Table 6 shows bleeding events in pivotal study RE-MEDY testing prevention of deep vein thrombosis (DVT) and pulmonary embolism (PE). Some bleeding events (MBEs/CRBEs; any bleeding) were significantly lower at a nominal alpha level of 5% in patients receiving dabigatran as compared with those receiving warfarin.
Table 6. Bleeding events in study RE-MEDY testing prevention of deep vein thrombosis (DVT) and pulmonary embolism (PE):
Dabigatran 150 mg twice daily | Warfarin | Hazard ratio vs. warfarin (95% confidence interval) | |
---|---|---|---|
Treated patients | 1,430 | 1,426 | |
Majory bleeding events | 13 (0.9%) | 25 (1.8%) | 0.54 (0.25, 1.16) |
Intracranial bleeding | 2 (0.1%) | 4 (0.3%) | Not calculable* |
Major GI bleeding | 4 (0.3%) | 8 (0.5%) | Not calculable* |
Life-threatening bleed | 1 (0.1%) | 3 (0.2%) | Not calculable* |
Major bleeding event/clinically relevant bleeds | 80 (5.6%) | 145 (10.2%) | 0.55 ( 0.41, 0.72) |
Any bleeding | 278 (19.4%) | 373 (26.2%) | 0.71 (0.61, 0.83) |
Any GI bleeds | 45 (3.1%) | 32 (2.2%) | 1.39 (0.87, 2.20) |
* HR not estimable as there is no event in either one cohort/treatment
Table 7 shows bleeding events in pivotal study RE-SONATE testing prevention of deep vein thrombosis (DVT) and pulmonary embolism (PE). The rate of the combination of MBEs/CRBEs and the rate of any bleeding was significantly lower at a nominal alpha level of 5% in patients receiving placebo as compared with those receiving dabigatran.

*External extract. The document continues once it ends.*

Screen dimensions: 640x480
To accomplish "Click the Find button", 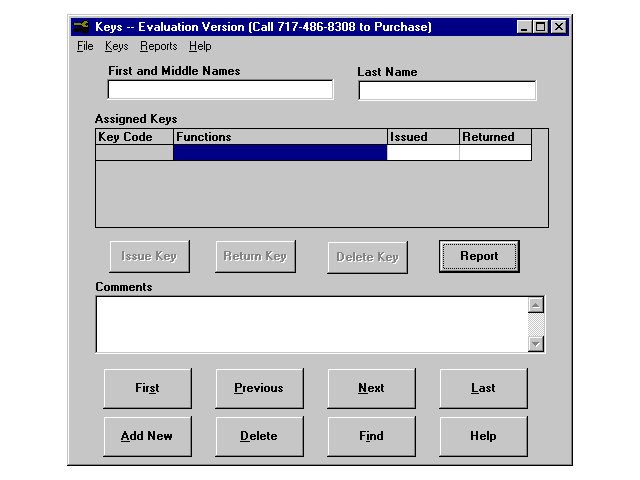I will [x=371, y=436].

Table 7. Bleeding events in study RE-SONATE testing prevention of deep vein thrombosis (DVT) and pulmonary embolism (PE):
Dabigatran 150 mg twice daily | Placebo | Hazard ratio vs placebo (95% confidence interval) | |
---|---|---|---|
Treated patients | 684 | 659 | |
Major bleeding events | 2 (0.3%) | 0 | Not calculable* |
Intracranial bleeding | 0 | 0 | Not calculable* |
Major GI bleeding | 2 (0.3%) | 0 | Not calculable* |
Life-threatening bleeds | 0 | 0 | Not calculable* |
Major bleeding event/clinical relevant bleeds | 36 (5.3%) | 13 (2.0%) | 2.69 (1.43, 5.07) |
Any bleeding | 72 (10.5%) | 40 (6.1%) | 1.77 (1.20, 2.61) |
Any GI bleeds | 5 (0.7%) | 2 (0.3%) | 2.38 (0.46, 12.27) |
* HR not estimable as there is no event in either one treatment
In the clinical study 1160.88 in total, 9 adolescent patients (age 12 to <18 years) with diagnosis of primary VTE received an initial oral dose of dabigatran etexilate of 1.71 (± 10%) mg/kg bodyweight. Based on dabigatran concentrations as determined by the diluted thrombin time test and clinical assessment, the dose was adjusted to the target dose of 2.14 (± 10%) mg/kg bodyweight of dabigatran etexilate. On treatment 2 (22.1%) patients experienced mild related adverse events (gastrooesophageal reflux/abdominal pain; abdominal discomfort) and 1 (11.1%) patient experienced a not related serious adverse event (recurrent VTE of the leg) in the post treatment period >3 days after stop of dabigatran etexilate.